Britain's controversial foreign and military policy has made UK the hub of Islamic terrorism across Europe, and turned the country into a fertile ground for jihadist recruiters, a report by the EU warned.
The EU Terrorism Situation and Trend Report revealed that British foreign policy presented critical dangers for all Europe: "The conflicts in Afghanistan and Iraq have a large impact on the security environment of the EU."
The analysis of the terrorist threat by Europol, the European Police Office, warned that the Britain was seen as fertile ground for radical Islamists seeking recruits to their militant campaigns, with "young, radicalised British citizens" often used to mount attacks, The Independent daily of Britain reported on Sunday.

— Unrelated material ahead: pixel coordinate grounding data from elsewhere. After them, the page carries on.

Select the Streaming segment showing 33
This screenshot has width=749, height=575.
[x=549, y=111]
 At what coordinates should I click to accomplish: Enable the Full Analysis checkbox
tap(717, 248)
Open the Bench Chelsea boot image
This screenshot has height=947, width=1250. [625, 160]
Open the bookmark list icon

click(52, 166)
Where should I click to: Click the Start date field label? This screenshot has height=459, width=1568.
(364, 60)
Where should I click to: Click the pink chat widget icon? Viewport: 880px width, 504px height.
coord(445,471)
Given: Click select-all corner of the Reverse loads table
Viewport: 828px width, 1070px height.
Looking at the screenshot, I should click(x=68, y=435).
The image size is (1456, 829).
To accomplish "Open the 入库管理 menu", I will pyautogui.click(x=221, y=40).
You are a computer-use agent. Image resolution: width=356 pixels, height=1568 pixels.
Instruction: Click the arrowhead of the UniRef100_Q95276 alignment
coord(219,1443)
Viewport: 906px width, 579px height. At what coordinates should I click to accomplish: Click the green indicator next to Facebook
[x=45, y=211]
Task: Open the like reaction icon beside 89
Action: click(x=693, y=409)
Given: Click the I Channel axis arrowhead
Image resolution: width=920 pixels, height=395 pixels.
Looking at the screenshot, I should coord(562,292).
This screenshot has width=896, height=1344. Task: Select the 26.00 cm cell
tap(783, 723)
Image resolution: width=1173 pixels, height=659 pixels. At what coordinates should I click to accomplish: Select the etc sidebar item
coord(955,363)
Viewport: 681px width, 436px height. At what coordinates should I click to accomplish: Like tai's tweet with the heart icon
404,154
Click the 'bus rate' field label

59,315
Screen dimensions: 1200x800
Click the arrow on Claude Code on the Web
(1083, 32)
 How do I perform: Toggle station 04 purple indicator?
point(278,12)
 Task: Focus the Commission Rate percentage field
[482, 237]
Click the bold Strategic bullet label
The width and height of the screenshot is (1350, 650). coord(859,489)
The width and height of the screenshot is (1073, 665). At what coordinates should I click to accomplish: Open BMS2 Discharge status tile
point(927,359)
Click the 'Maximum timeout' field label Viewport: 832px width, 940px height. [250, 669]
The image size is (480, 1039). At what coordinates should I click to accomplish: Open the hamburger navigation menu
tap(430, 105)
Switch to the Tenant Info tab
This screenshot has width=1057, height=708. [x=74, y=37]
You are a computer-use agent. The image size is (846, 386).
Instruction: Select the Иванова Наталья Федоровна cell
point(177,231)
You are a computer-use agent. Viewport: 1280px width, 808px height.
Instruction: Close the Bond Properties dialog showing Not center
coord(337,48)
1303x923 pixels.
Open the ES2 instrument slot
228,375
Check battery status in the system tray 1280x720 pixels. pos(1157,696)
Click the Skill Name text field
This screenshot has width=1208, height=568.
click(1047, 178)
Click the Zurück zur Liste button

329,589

It concluded that the dangers posed by militant groups rose to unprecedented proportions in 2007, with steep increases in the number of arrests, plots and attacks.
The report highlighted Islamic terrorism, particularly through a rejuvenated Al-Qaeda, as the most significant security threat to UK.
Europol, which co-ordinates law enforcement information across the EU, warned that Al-Qaeda was stepping up its campaign against Britain and its European allies, after "rebuilding its capabilities".
The daily quoted British sources as saying that further attacks on the UK were "highly likely", with the number of terror suspects being monitored rising from 500 to 2,000 since the start of the Iraq War.
Even as the Europol experts identified the lawless tribal areas of Afghanistan and Pakistan as major point of concern, it warned of other areas emerging as threats: in Somalia, "dozens" of British passport holders were fighting alongside the Islamists. According to the report there are indications that terrorist training and attack planning, with a focus on the UK, is taking place in Somalia.